Requirement – Below are some records; quote exactly the lines from the one that contains "Image resolution: width=1211" through the one that contains "Click the Discover asterisk icon", inclusive, and no others.
Start of Records supplied
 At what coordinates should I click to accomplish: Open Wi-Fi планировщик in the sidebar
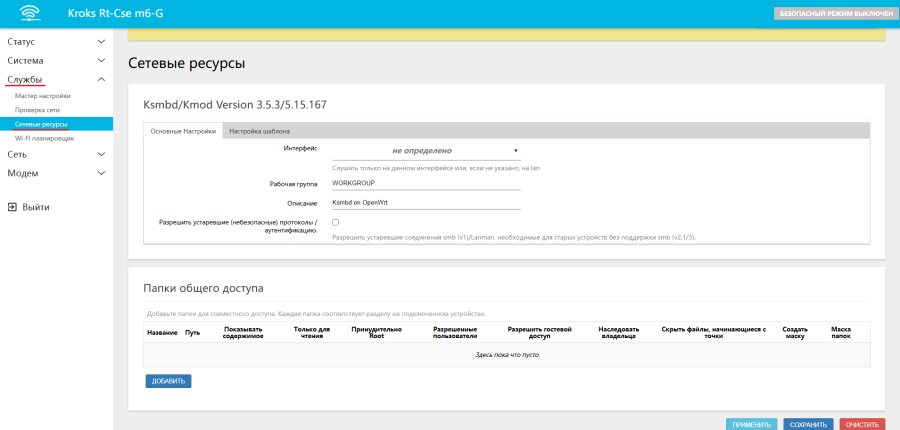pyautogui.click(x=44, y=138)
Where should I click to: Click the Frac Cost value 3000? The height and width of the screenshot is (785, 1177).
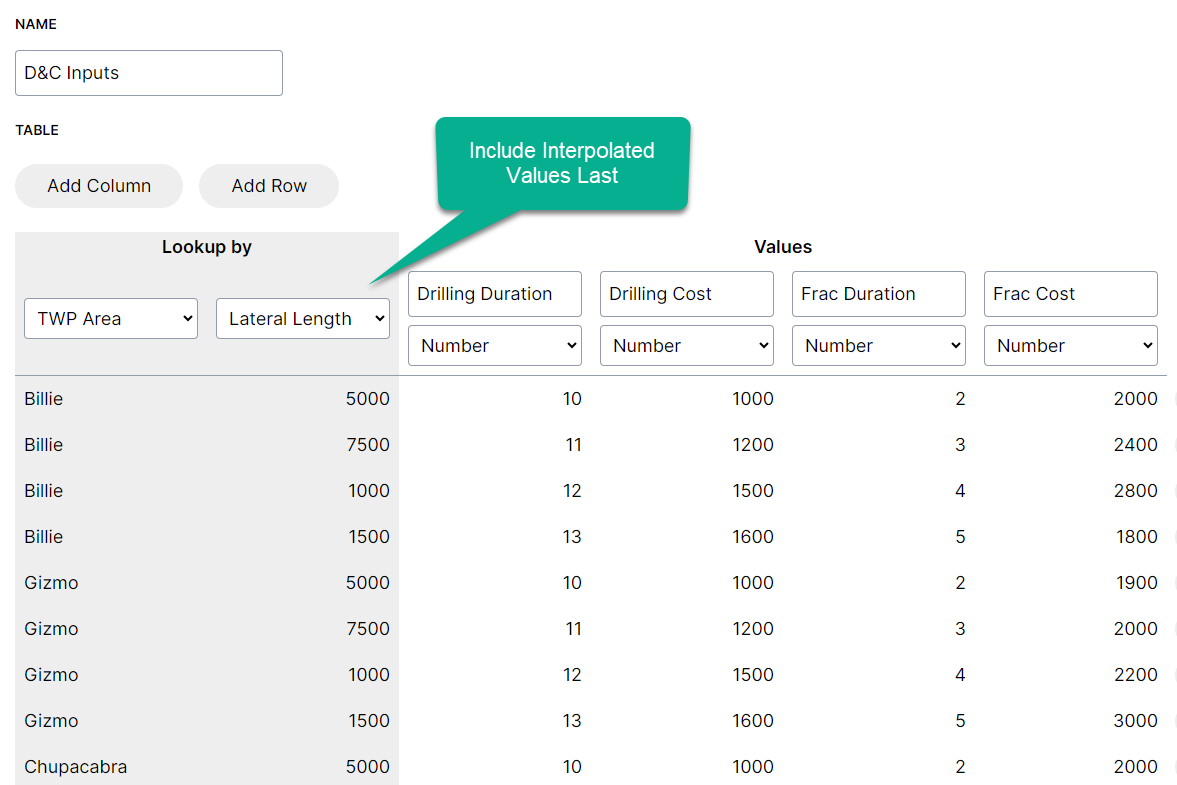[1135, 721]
End of Records supplied
Start of Records supplied
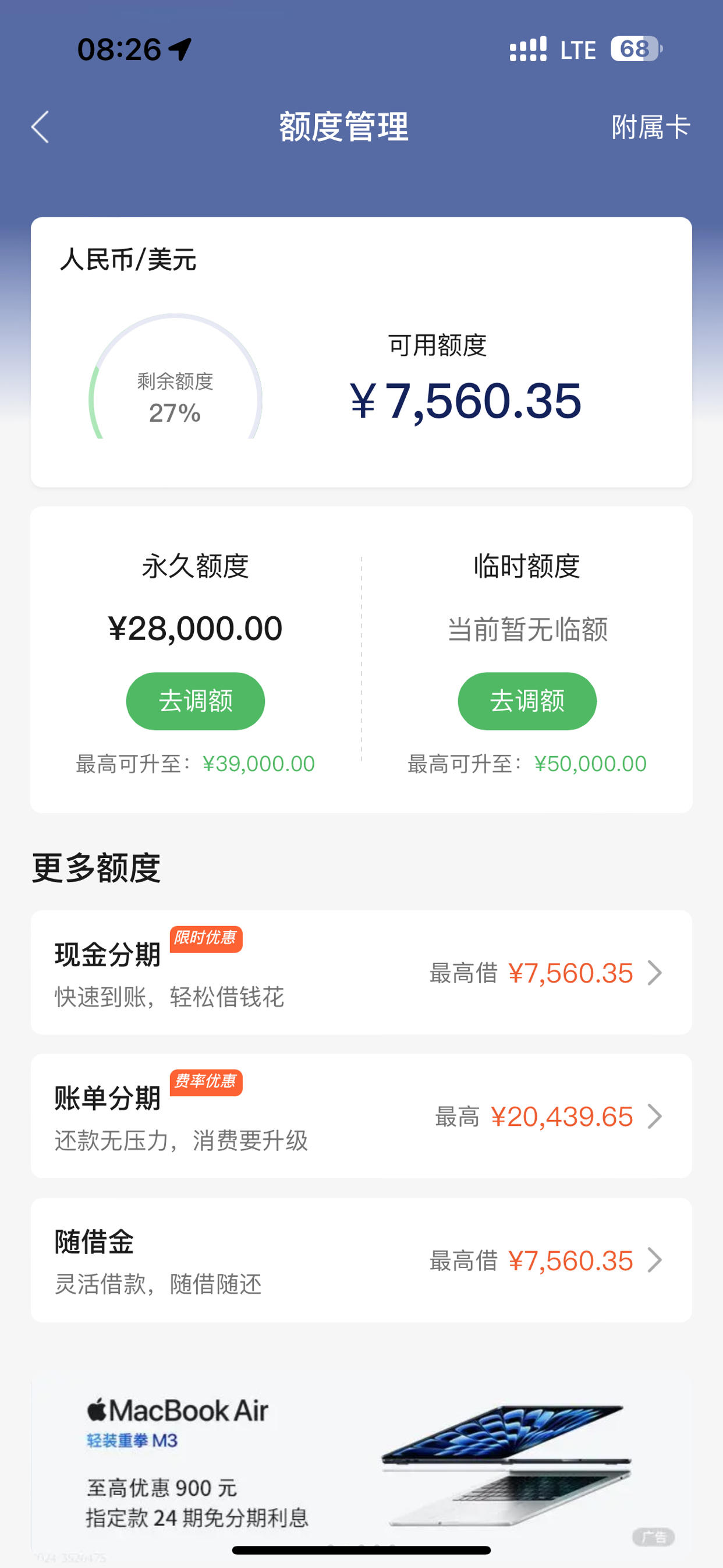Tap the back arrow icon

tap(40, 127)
End of Records supplied
Start of Records supplied
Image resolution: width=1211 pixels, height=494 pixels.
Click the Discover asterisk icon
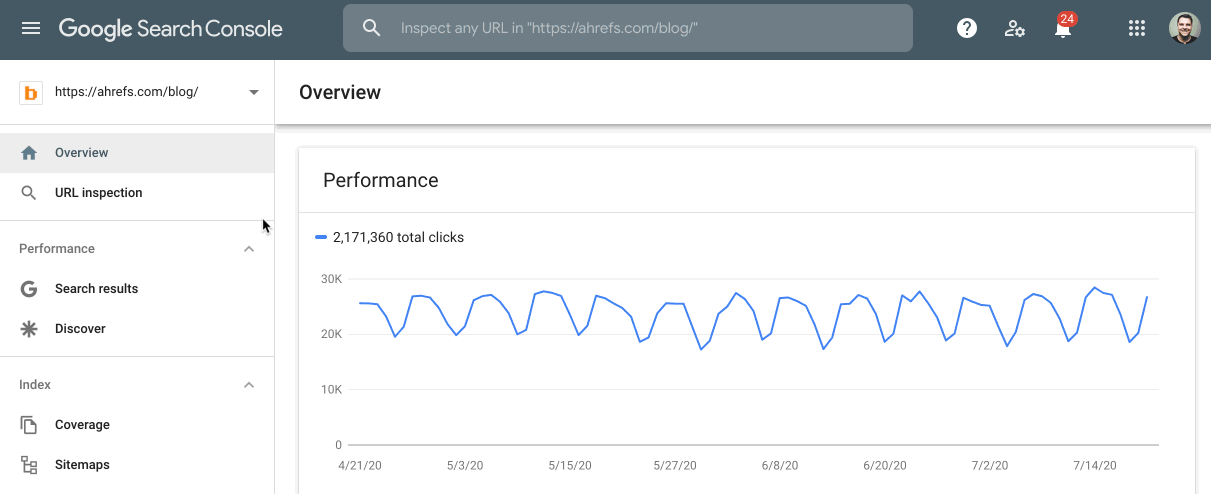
End of Records supplied
Response –
Image resolution: width=1211 pixels, height=494 pixels.
Click the Discover asterisk icon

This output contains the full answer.